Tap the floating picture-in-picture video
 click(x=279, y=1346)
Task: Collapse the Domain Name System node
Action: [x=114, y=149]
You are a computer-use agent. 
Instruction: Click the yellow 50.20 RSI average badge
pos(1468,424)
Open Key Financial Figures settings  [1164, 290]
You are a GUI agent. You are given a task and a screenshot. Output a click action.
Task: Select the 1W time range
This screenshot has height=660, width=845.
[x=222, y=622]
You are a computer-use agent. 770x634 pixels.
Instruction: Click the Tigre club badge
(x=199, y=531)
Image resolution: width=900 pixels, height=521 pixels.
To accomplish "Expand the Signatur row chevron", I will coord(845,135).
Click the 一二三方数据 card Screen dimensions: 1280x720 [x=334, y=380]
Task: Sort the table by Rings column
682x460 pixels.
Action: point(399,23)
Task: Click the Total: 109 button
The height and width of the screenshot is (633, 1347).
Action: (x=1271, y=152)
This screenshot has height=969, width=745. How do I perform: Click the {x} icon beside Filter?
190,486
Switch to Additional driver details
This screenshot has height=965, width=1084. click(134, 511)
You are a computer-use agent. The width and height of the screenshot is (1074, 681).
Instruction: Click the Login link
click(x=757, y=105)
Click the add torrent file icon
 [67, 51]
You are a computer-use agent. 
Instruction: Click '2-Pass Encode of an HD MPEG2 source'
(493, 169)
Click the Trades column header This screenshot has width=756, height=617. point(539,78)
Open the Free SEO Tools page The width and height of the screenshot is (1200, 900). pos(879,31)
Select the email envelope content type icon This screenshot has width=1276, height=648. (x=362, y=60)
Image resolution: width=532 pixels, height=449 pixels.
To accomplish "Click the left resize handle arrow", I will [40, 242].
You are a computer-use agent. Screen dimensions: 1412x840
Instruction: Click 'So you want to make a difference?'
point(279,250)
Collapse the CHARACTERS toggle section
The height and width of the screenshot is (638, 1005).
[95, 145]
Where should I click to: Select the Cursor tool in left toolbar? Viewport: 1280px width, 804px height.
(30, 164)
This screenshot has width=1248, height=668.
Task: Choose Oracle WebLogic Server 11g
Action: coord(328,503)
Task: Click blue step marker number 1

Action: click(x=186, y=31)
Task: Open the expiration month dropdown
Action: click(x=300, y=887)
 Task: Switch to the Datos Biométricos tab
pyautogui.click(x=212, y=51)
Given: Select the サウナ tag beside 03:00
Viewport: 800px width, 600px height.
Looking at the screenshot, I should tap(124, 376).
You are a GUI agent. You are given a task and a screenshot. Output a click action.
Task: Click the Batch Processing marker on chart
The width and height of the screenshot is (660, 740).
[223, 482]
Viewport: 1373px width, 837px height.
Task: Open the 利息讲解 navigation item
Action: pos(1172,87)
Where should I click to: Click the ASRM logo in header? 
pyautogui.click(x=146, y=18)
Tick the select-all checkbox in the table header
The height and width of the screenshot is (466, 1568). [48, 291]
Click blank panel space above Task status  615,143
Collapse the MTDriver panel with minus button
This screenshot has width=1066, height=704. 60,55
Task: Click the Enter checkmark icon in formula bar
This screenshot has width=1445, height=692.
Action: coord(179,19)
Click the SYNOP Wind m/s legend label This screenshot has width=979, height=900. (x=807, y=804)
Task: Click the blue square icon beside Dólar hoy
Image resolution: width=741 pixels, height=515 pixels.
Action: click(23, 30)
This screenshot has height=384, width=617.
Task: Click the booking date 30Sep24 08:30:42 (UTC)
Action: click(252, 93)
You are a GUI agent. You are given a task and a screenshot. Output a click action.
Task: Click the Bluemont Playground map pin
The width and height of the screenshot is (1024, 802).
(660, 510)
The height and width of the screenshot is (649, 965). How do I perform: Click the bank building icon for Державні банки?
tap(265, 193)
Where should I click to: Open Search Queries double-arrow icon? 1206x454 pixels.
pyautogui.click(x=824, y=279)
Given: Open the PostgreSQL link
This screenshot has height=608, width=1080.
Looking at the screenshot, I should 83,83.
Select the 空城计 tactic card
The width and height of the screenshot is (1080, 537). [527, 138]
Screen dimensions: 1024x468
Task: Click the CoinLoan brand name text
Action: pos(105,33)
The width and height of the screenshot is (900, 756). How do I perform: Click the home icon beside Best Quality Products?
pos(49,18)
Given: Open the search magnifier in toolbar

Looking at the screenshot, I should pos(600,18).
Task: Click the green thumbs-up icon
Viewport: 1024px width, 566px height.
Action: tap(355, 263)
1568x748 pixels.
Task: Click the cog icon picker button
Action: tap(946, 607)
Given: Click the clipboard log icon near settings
=-=-=-=-=
**PROBLEM REQUIREMENTS:**
Return exactly the lines from the one containing "Click blank panel" through the last line of the records above, both included, and nothing else.

**RESPONSE AREA:**
Click blank panel space above Task status  615,143
Collapse the MTDriver panel with minus button
This screenshot has width=1066, height=704. 60,55
Task: Click the Enter checkmark icon in formula bar
This screenshot has width=1445, height=692.
Action: coord(179,19)
Click the SYNOP Wind m/s legend label This screenshot has width=979, height=900. (x=807, y=804)
Task: Click the blue square icon beside Dólar hoy
Image resolution: width=741 pixels, height=515 pixels.
Action: click(23, 30)
This screenshot has height=384, width=617.
Task: Click the booking date 30Sep24 08:30:42 (UTC)
Action: click(252, 93)
You are a GUI agent. You are given a task and a screenshot. Output a click action.
Task: Click the Bluemont Playground map pin
The width and height of the screenshot is (1024, 802).
(660, 510)
The height and width of the screenshot is (649, 965). How do I perform: Click the bank building icon for Державні банки?
tap(265, 193)
Where should I click to: Open Search Queries double-arrow icon? 1206x454 pixels.
pyautogui.click(x=824, y=279)
Given: Open the PostgreSQL link
This screenshot has height=608, width=1080.
Looking at the screenshot, I should 83,83.
Select the 空城计 tactic card
The width and height of the screenshot is (1080, 537). [527, 138]
Screen dimensions: 1024x468
Task: Click the CoinLoan brand name text
Action: pos(105,33)
The width and height of the screenshot is (900, 756). How do I perform: Click the home icon beside Best Quality Products?
pos(49,18)
Given: Open the search magnifier in toolbar

Looking at the screenshot, I should pos(600,18).
Task: Click the green thumbs-up icon
Viewport: 1024px width, 566px height.
Action: tap(355, 263)
1568x748 pixels.
Task: Click the cog icon picker button
Action: tap(946, 607)
Given: Click the clipboard log icon near settings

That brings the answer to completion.